Quand le numérique s’effondre, c’est la société qui vacille

Récemment, une panne d’électricité a plongé dans l’obscurité plusieurs quartiers d’une grande métropole européenne, en pleine période de tensions géopolitiques. Aucun missile lancé, aucune frontière franchie. Pourtant, les conséquences ont été immédiates : trains immobilisés, hôpitaux inaccessibles, communications gouvernementales silencieuses.

Sabotage, défaillance logicielle, cyberattaque, malware étatique ? Peu importe. Le numérique et le physique sont désormais indissociables. Quand l’un vacille, l’autre suit. Ce constat impose de dépasser la notion de « menace cyber » pour saisir une recomposition plus profonde : celle du pouvoir, de la confiance et de la résilience à l’ère numérique.
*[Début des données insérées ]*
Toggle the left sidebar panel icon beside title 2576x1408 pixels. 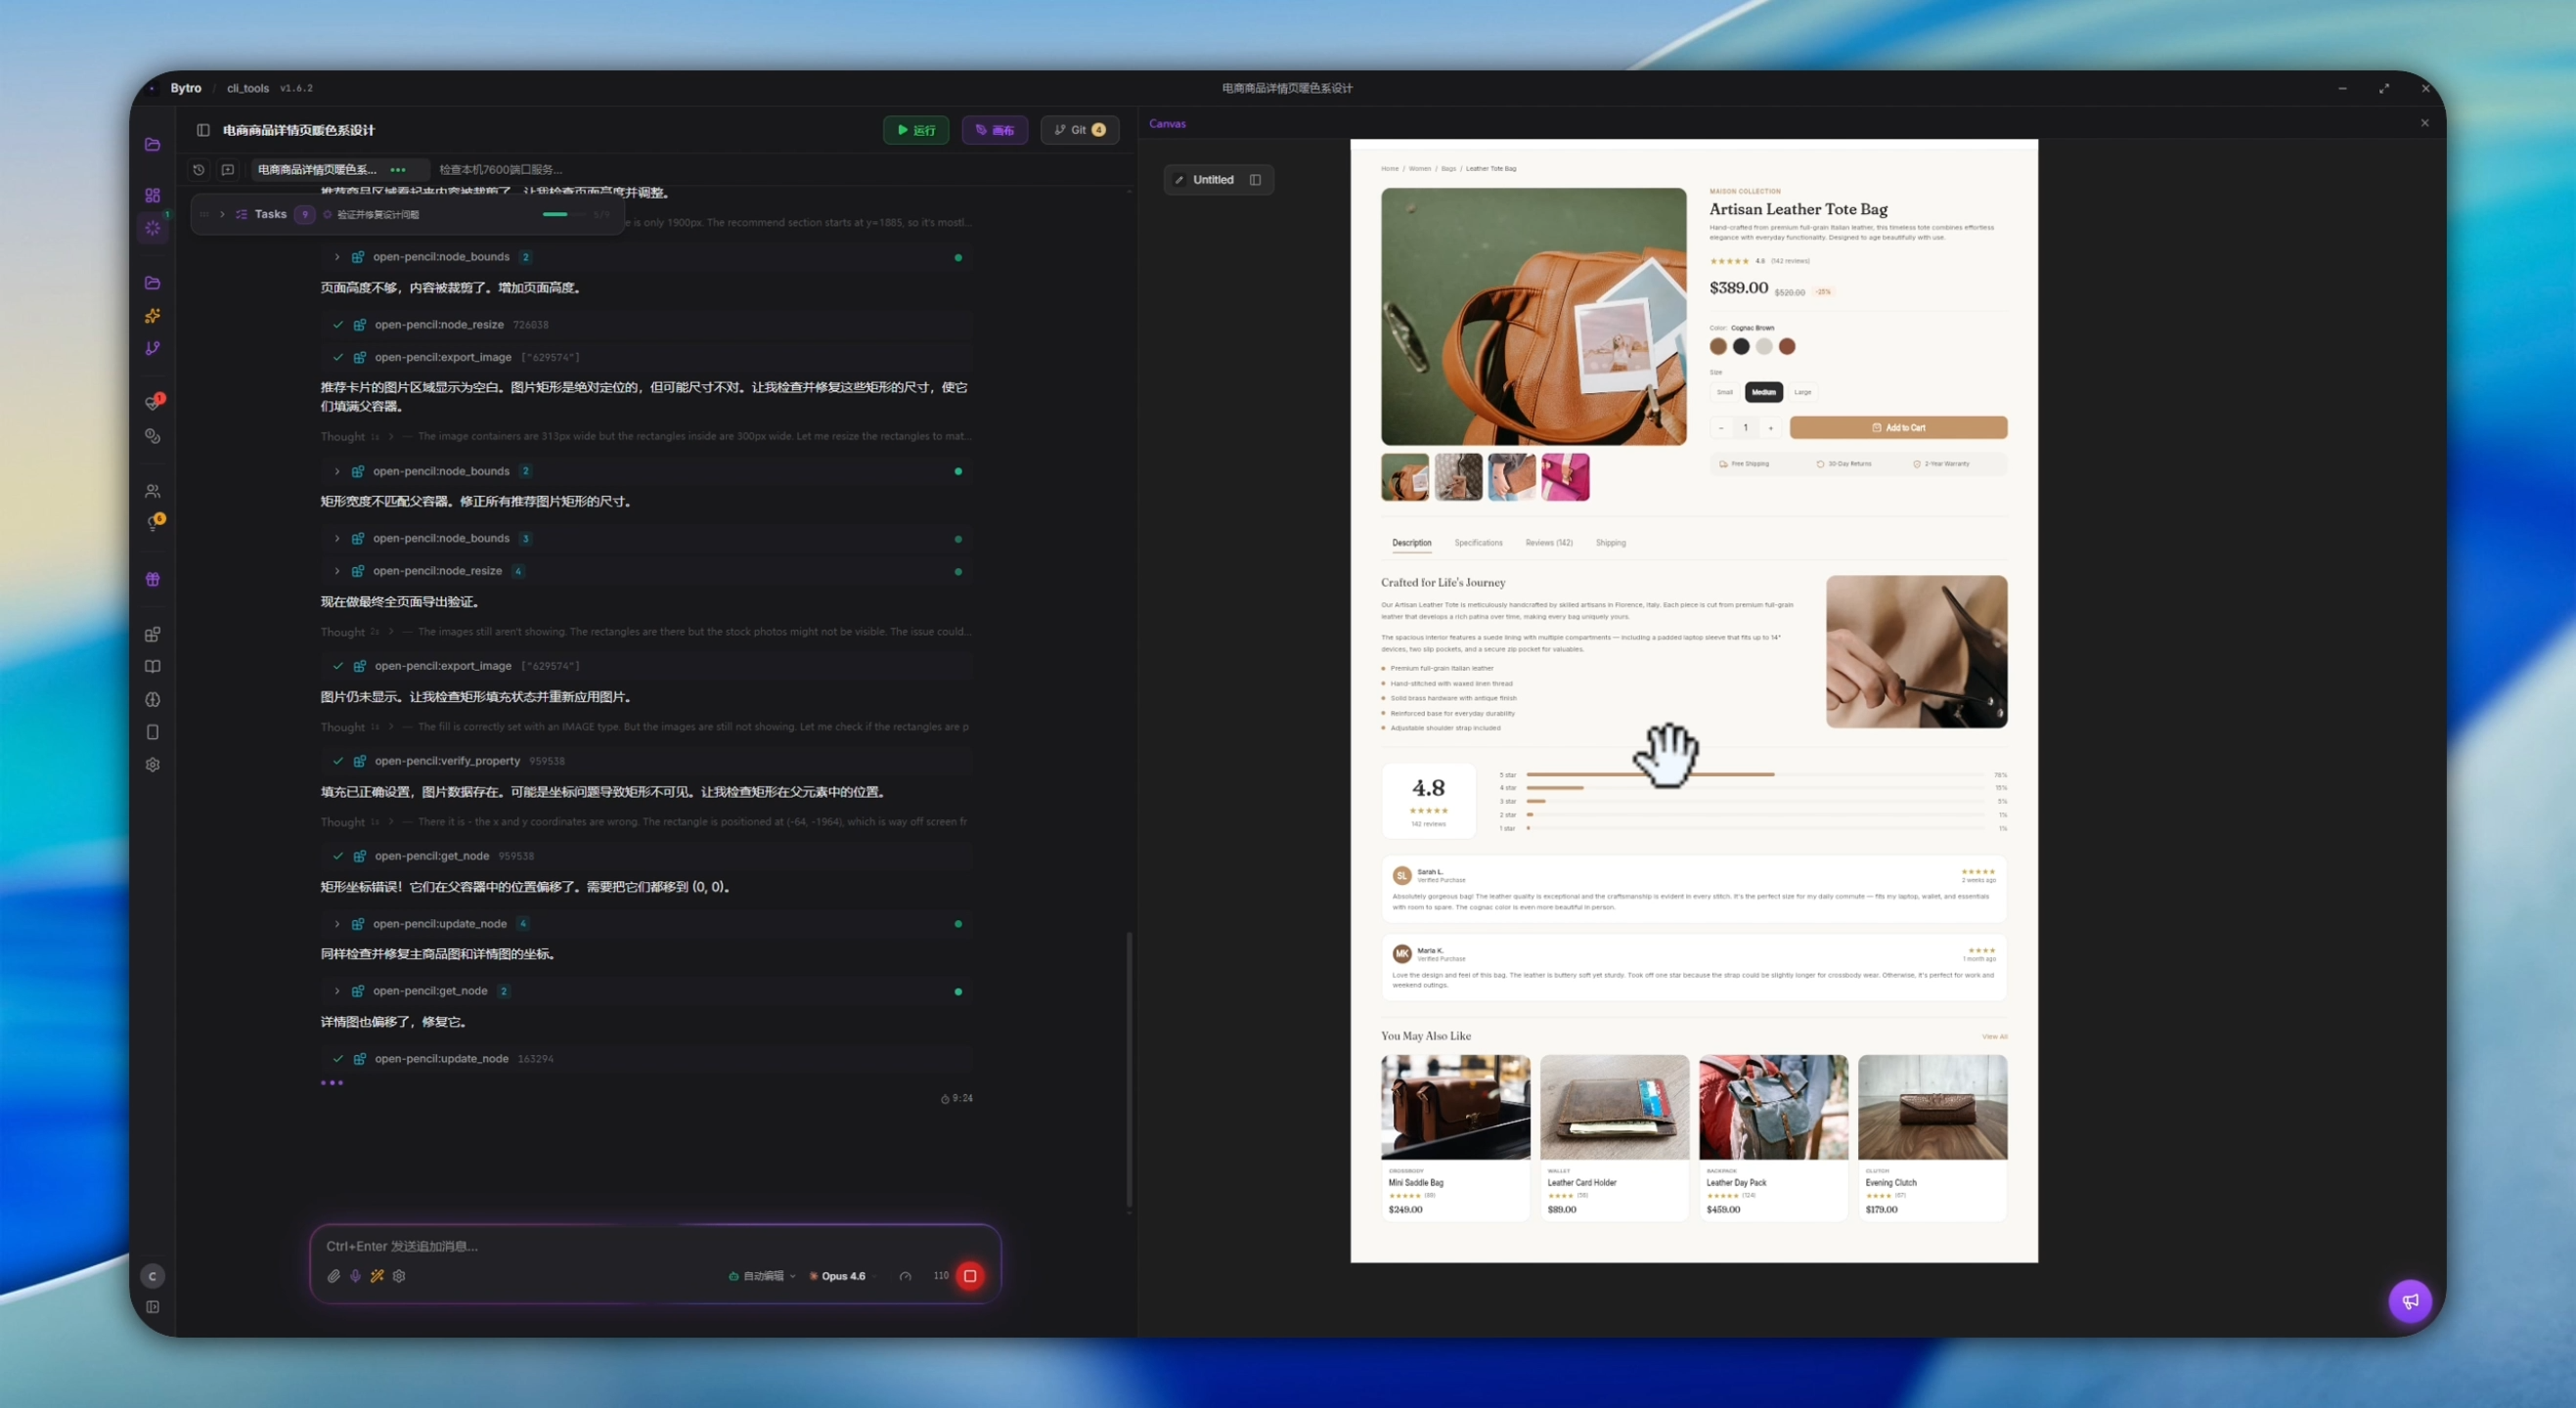pos(203,130)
Les abus liés à l’IA, l’industrialisation des ransomwares ou la diplomatie numérique en témoignent : il est impossible de bâtir l’avenir sans protéger les infrastructures qui le rendent possible. Il est temps de cesser d’appréhender la cybersécurité comme une fonction informatique parmi d’autres. Elle est devenue une infrastructure civique essentielle.
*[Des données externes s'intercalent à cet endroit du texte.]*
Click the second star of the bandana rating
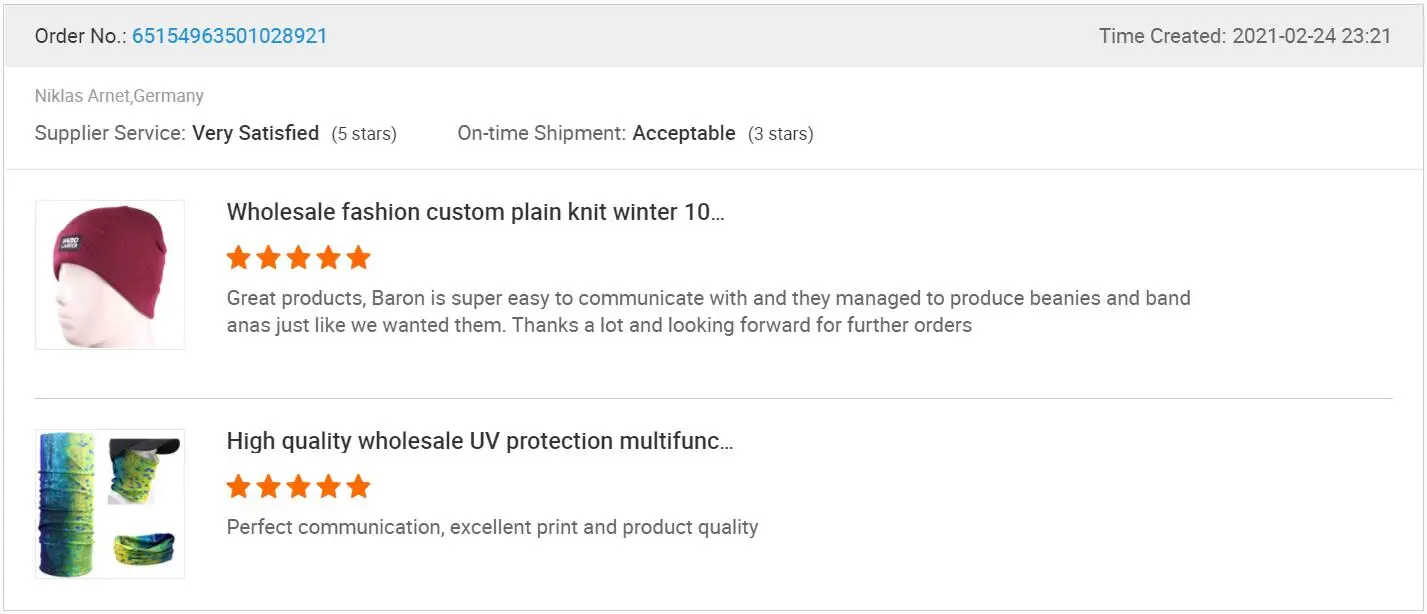 tap(268, 487)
Le risque a changé et notre approche aussi

Autrefois, la cybersécurité s’apparentait à la sécurité domestique : alarmes, verrous, clôtures. Aujourd’hui, le « foyer » est une cité mondiale, distribuée entre Clouds, applications, satellites et capteurs. Les menaces viennent d’États, de Bots, d’agents internes… ou du climat.

L’IA permet de générer des identités synthétiques et des campagnes de phishing. Les groupes de ransomware ont des services communication. Et ce sont les erreurs de configuration, non les failles zero-day, qui restent les vulnérabilités les plus exploitées.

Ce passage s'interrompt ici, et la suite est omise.